Print every one of the following items verbatim, keeping each line unchanged.

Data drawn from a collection
+-------+
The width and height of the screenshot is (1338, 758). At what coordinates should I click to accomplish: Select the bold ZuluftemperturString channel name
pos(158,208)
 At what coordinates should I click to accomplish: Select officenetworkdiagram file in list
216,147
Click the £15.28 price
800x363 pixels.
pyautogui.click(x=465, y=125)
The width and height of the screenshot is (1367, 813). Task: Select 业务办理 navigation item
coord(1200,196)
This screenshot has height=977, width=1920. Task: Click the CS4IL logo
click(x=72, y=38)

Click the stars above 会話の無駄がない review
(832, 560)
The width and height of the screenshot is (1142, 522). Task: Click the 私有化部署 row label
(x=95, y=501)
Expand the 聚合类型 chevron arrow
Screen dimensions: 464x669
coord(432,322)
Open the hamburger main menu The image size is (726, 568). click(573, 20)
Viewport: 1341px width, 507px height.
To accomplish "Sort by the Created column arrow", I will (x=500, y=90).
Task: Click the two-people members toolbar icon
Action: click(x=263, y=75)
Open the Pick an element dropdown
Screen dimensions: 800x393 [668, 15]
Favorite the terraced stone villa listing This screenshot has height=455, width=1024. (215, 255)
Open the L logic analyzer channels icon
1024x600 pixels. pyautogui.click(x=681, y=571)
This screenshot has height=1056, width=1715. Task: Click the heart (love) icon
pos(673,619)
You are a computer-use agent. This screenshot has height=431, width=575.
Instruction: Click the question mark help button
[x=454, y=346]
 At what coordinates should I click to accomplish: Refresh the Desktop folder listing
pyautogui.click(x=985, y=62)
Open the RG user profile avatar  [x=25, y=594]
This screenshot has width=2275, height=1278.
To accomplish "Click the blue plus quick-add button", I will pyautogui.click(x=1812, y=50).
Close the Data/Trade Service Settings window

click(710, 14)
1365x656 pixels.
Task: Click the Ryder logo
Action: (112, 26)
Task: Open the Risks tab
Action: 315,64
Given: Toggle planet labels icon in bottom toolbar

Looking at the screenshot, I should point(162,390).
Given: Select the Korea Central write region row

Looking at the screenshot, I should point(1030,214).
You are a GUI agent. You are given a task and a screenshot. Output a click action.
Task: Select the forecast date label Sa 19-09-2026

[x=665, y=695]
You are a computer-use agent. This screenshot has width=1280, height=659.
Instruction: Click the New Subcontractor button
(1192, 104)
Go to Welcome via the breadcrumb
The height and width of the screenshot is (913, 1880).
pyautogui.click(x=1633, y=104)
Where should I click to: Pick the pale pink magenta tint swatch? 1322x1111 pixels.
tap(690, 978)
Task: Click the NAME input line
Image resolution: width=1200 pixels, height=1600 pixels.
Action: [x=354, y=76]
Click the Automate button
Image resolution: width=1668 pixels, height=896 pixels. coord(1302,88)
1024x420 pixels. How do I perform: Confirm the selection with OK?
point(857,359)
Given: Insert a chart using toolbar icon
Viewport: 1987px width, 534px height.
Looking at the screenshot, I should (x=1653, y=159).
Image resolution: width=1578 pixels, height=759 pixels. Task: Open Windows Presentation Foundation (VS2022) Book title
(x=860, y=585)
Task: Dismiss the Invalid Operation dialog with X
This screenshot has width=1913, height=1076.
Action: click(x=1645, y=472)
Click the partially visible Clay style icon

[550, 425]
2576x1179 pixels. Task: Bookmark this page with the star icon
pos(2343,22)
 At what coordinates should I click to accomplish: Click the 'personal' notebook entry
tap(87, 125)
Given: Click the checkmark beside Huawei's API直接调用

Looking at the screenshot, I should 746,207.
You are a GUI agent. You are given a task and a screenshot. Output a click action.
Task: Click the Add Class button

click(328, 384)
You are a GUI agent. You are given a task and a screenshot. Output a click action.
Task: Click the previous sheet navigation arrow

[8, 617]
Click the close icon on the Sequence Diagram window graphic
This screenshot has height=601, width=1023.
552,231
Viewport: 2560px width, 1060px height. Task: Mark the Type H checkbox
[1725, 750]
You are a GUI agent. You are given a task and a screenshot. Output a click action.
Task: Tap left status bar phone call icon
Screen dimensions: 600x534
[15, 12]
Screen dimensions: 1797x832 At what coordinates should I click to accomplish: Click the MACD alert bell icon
+-------+
= Completed exercise =
The width and height of the screenshot is (1338, 758). At what coordinates should I click to accomplish: Select the bold ZuluftemperturString channel name
pos(158,208)
 At what coordinates should I click to accomplish: Select officenetworkdiagram file in list
216,147
Click the £15.28 price
800x363 pixels.
pyautogui.click(x=465, y=125)
The width and height of the screenshot is (1367, 813). Task: Select 业务办理 navigation item
coord(1200,196)
This screenshot has height=977, width=1920. Task: Click the CS4IL logo
click(x=72, y=38)

Click the stars above 会話の無駄がない review
(832, 560)
The width and height of the screenshot is (1142, 522). Task: Click the 私有化部署 row label
(x=95, y=501)
Expand the 聚合类型 chevron arrow
Screen dimensions: 464x669
coord(432,322)
Open the hamburger main menu The image size is (726, 568). click(573, 20)
Viewport: 1341px width, 507px height.
To accomplish "Sort by the Created column arrow", I will (x=500, y=90).
Task: Click the two-people members toolbar icon
Action: click(x=263, y=75)
Open the Pick an element dropdown
Screen dimensions: 800x393 [668, 15]
Favorite the terraced stone villa listing This screenshot has height=455, width=1024. (215, 255)
Open the L logic analyzer channels icon
1024x600 pixels. pyautogui.click(x=681, y=571)
This screenshot has height=1056, width=1715. Task: Click the heart (love) icon
pos(673,619)
You are a computer-use agent. This screenshot has height=431, width=575.
Instruction: Click the question mark help button
[x=454, y=346]
 At what coordinates should I click to accomplish: Refresh the Desktop folder listing
pyautogui.click(x=985, y=62)
Open the RG user profile avatar  [x=25, y=594]
This screenshot has width=2275, height=1278.
To accomplish "Click the blue plus quick-add button", I will pyautogui.click(x=1812, y=50).
Close the Data/Trade Service Settings window

click(710, 14)
1365x656 pixels.
Task: Click the Ryder logo
Action: (112, 26)
Task: Open the Risks tab
Action: 315,64
Given: Toggle planet labels icon in bottom toolbar

Looking at the screenshot, I should point(162,390).
Given: Select the Korea Central write region row

Looking at the screenshot, I should point(1030,214).
You are a GUI agent. You are given a task and a screenshot. Output a click action.
Task: Select the forecast date label Sa 19-09-2026

[x=665, y=695]
You are a computer-use agent. This screenshot has width=1280, height=659.
Instruction: Click the New Subcontractor button
(1192, 104)
Go to Welcome via the breadcrumb
The height and width of the screenshot is (913, 1880).
pyautogui.click(x=1633, y=104)
Where should I click to: Pick the pale pink magenta tint swatch? 1322x1111 pixels.
tap(690, 978)
Task: Click the NAME input line
Image resolution: width=1200 pixels, height=1600 pixels.
Action: [x=354, y=76]
Click the Automate button
Image resolution: width=1668 pixels, height=896 pixels. coord(1302,88)
1024x420 pixels. How do I perform: Confirm the selection with OK?
point(857,359)
Given: Insert a chart using toolbar icon
Viewport: 1987px width, 534px height.
Looking at the screenshot, I should (x=1653, y=159).
Image resolution: width=1578 pixels, height=759 pixels. Task: Open Windows Presentation Foundation (VS2022) Book title
(x=860, y=585)
Task: Dismiss the Invalid Operation dialog with X
This screenshot has width=1913, height=1076.
Action: click(x=1645, y=472)
Click the partially visible Clay style icon

[550, 425]
2576x1179 pixels. Task: Bookmark this page with the star icon
pos(2343,22)
 At what coordinates should I click to accomplish: Click the 'personal' notebook entry
tap(87, 125)
Given: Click the checkmark beside Huawei's API直接调用

Looking at the screenshot, I should 746,207.
You are a GUI agent. You are given a task and a screenshot. Output a click action.
Task: Click the Add Class button

click(328, 384)
You are a GUI agent. You are given a task and a screenshot. Output a click action.
Task: Click the previous sheet navigation arrow

[8, 617]
Click the close icon on the Sequence Diagram window graphic
This screenshot has height=601, width=1023.
552,231
Viewport: 2560px width, 1060px height. Task: Mark the Type H checkbox
[1725, 750]
You are a GUI agent. You are given a task and a screenshot. Output a click action.
Task: Tap left status bar phone call icon
Screen dimensions: 600x534
[15, 12]
Screen dimensions: 1797x832 At what coordinates should I click to accomplish: Click the MACD alert bell icon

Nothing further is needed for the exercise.